- **Your objective**: Copy the part of the data that begins with the line containing "The image size is (662, 584)." and continues through the end of the data, replacing "dropdown" with "menu" and leaving everything else unchanged. Omit the pictures.
==== Data records ====
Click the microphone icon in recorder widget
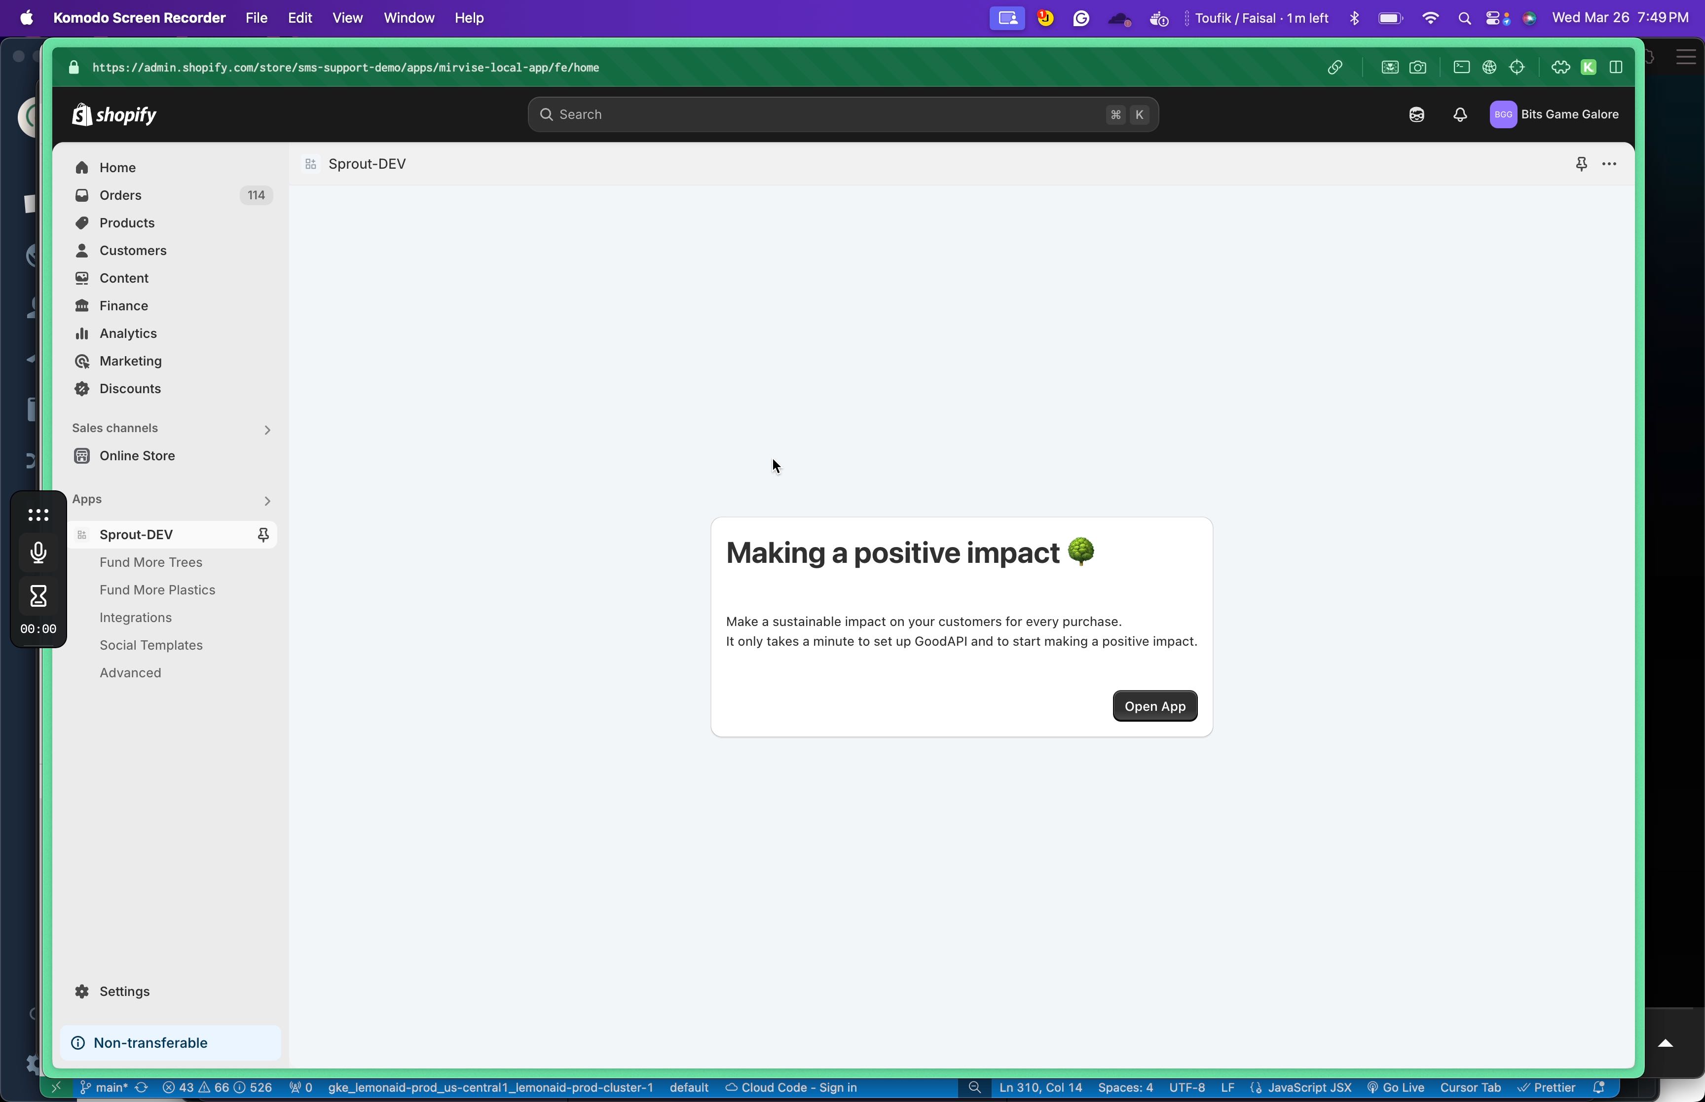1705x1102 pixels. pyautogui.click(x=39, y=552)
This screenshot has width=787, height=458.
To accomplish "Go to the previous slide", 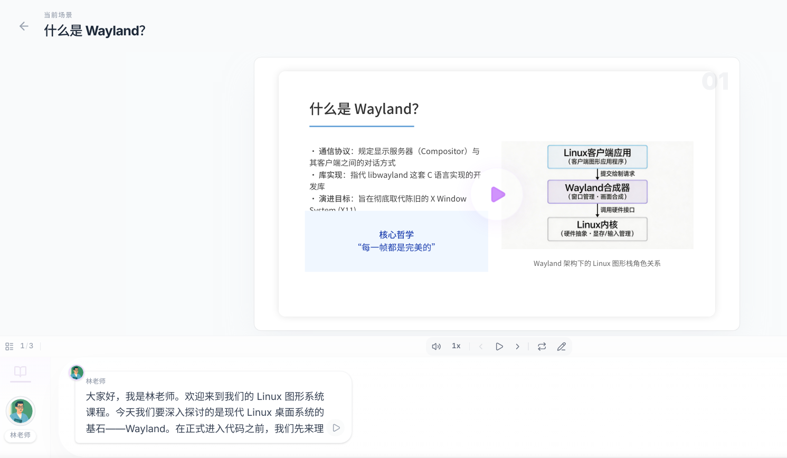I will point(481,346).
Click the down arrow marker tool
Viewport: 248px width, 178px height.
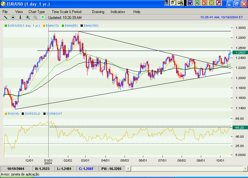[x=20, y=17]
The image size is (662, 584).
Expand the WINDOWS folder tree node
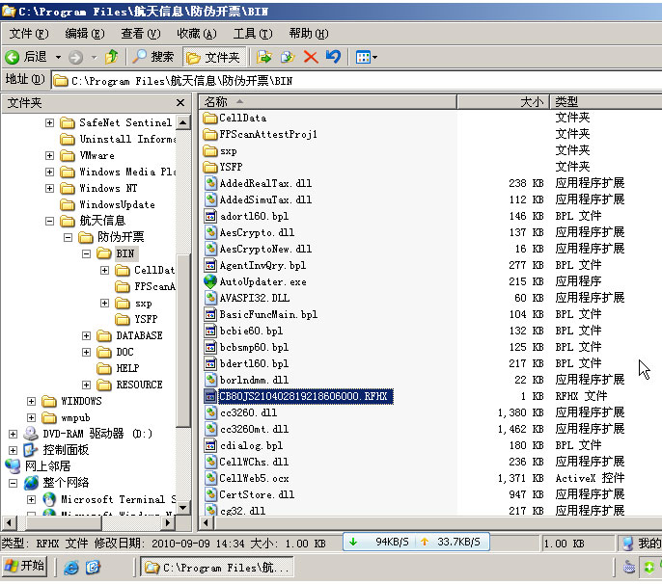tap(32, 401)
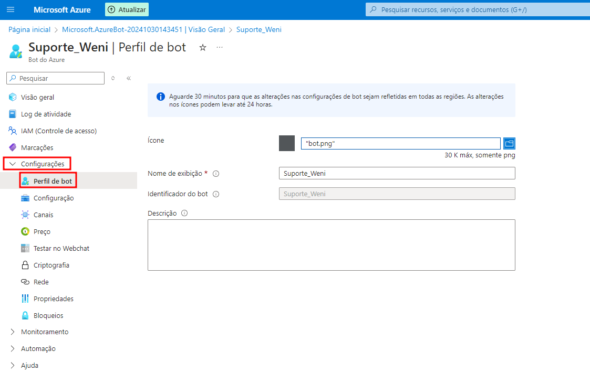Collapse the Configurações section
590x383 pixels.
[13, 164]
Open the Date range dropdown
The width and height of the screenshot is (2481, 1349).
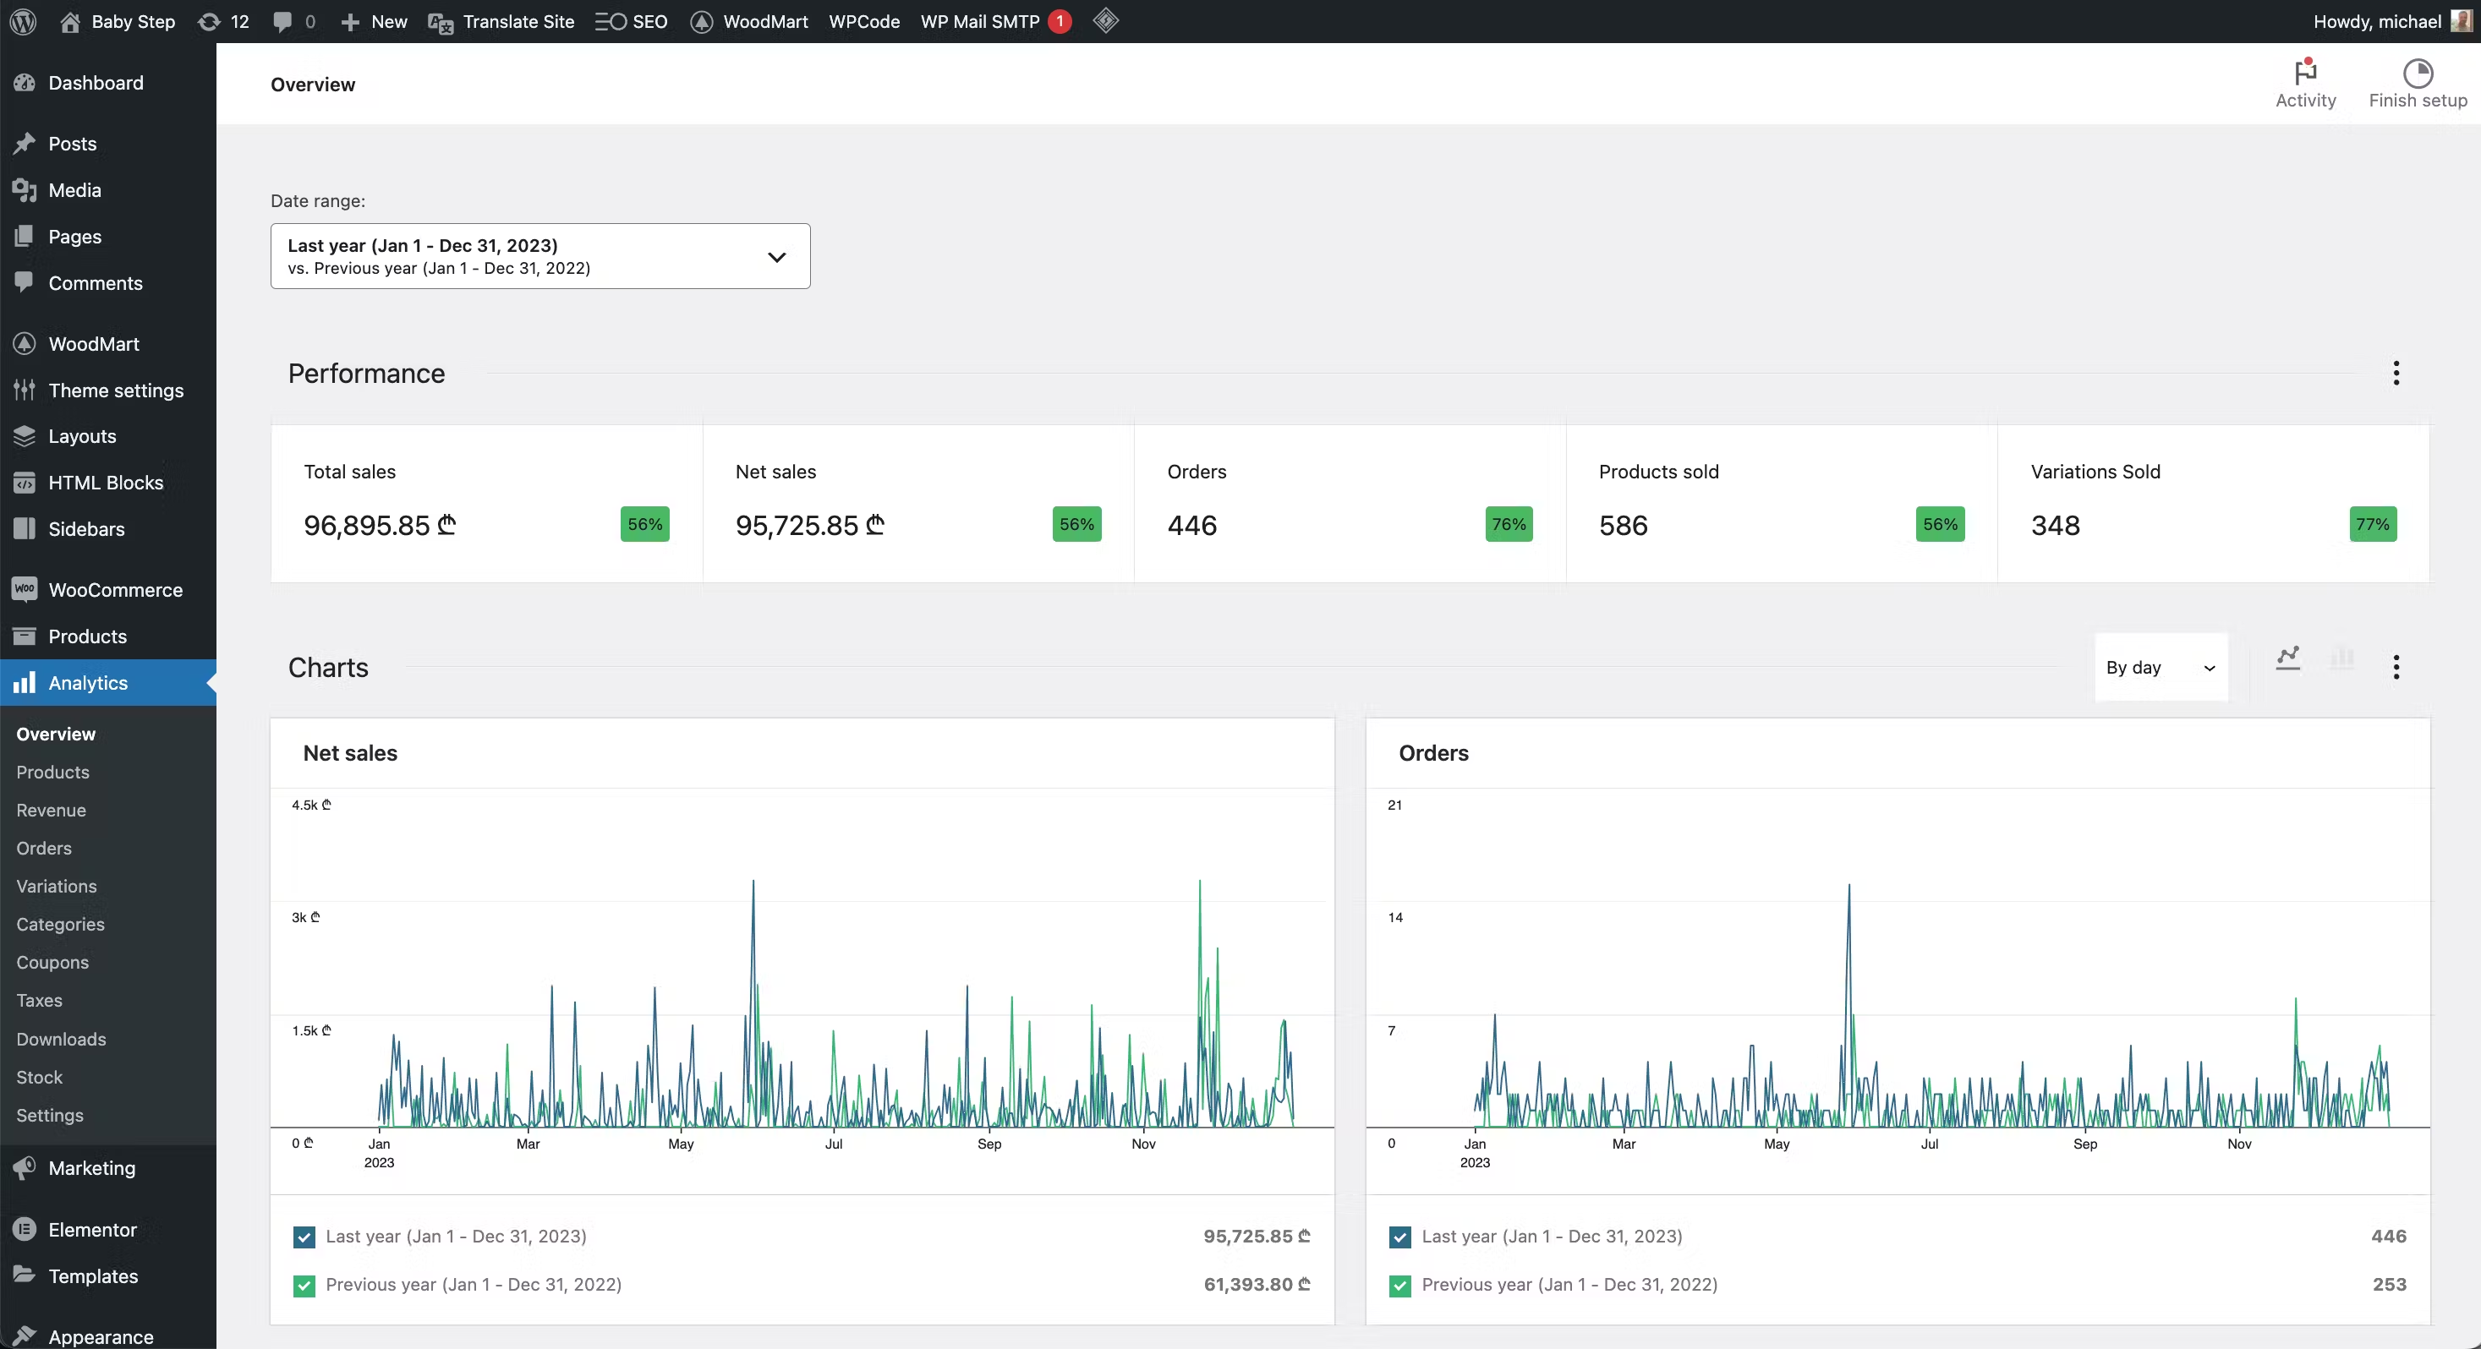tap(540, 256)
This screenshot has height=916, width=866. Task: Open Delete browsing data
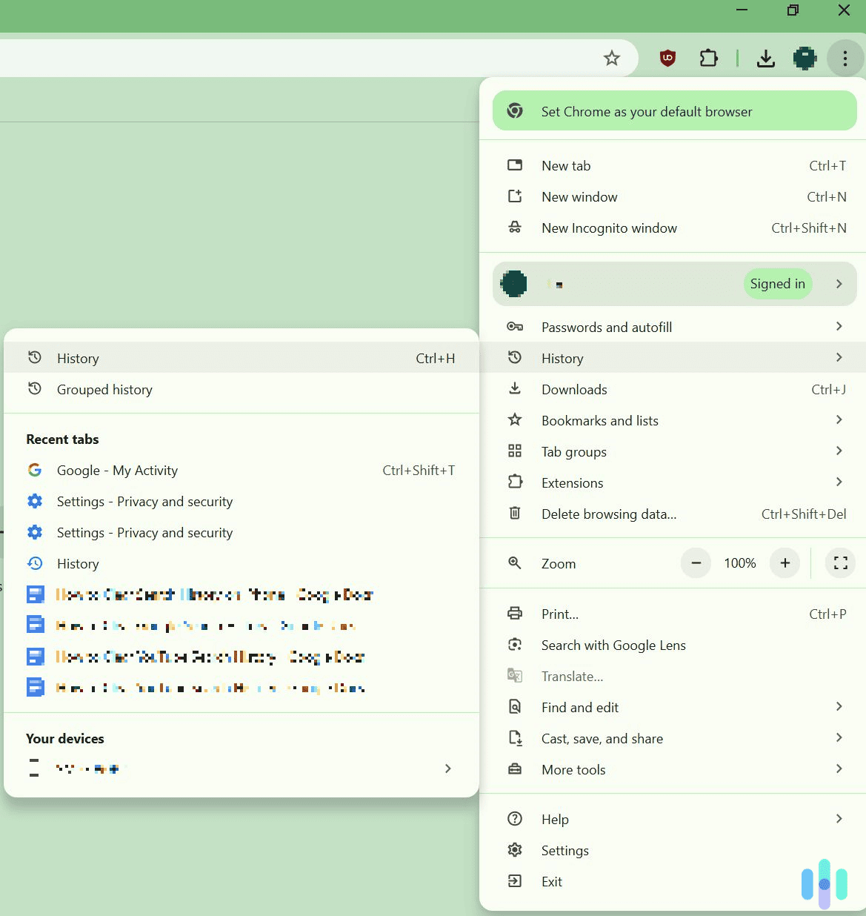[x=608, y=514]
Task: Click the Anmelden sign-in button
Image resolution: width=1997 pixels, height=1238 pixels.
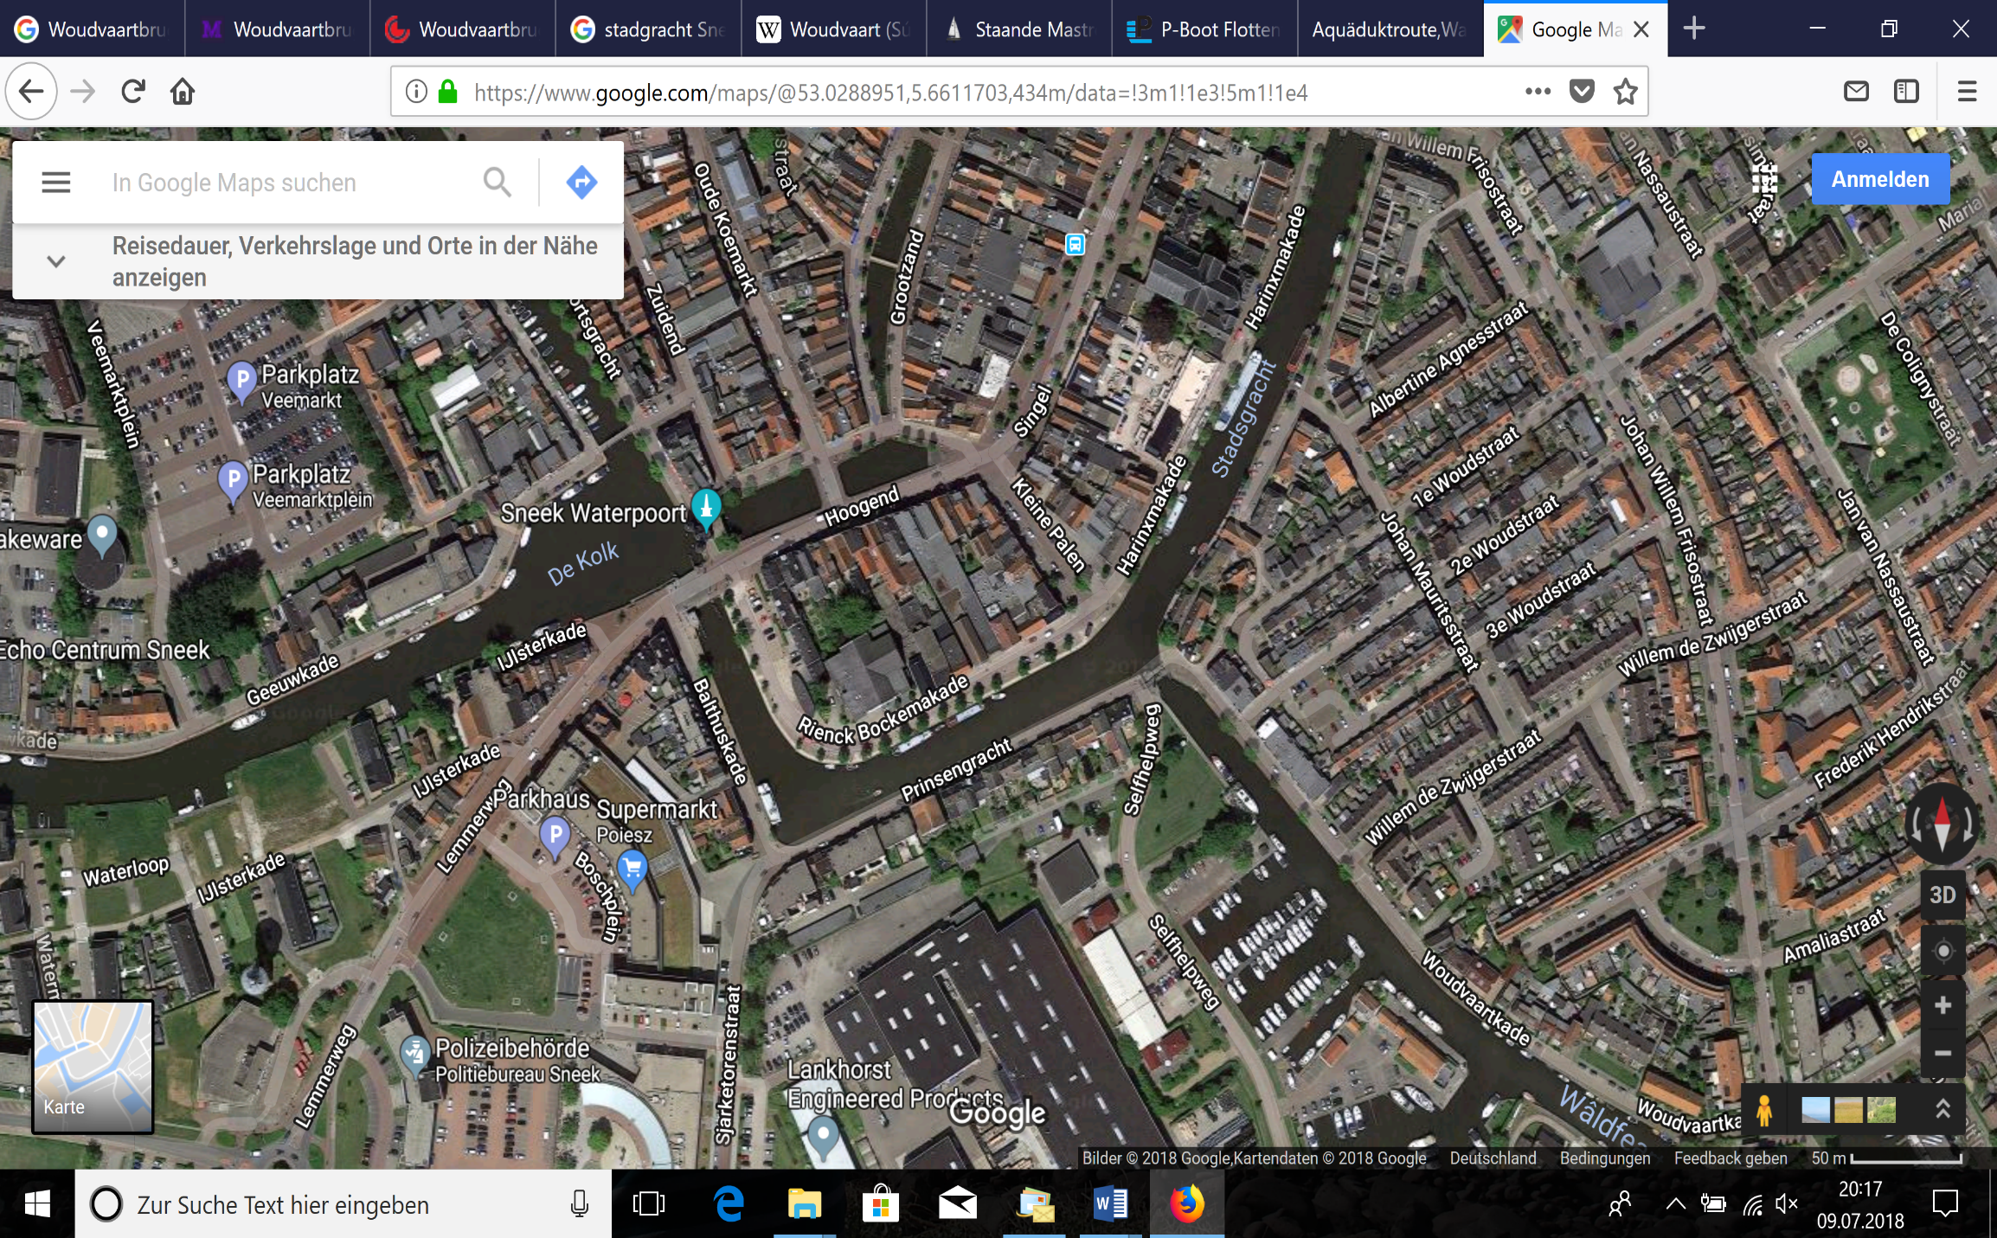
====
- **Answer to this problem**:
The image size is (662, 584).
Expand the WINDOWS folder tree node
tap(32, 401)
Collapse the Configurações section
590x383 pixels.
[13, 164]
Open the Date range menu
The width and height of the screenshot is (2481, 1349).
tap(540, 256)
This screenshot has height=916, width=866. Task: Open Delete browsing data
[x=608, y=514]
Task: Click the Anmelden sign-in button
Image resolution: width=1997 pixels, height=1238 pixels.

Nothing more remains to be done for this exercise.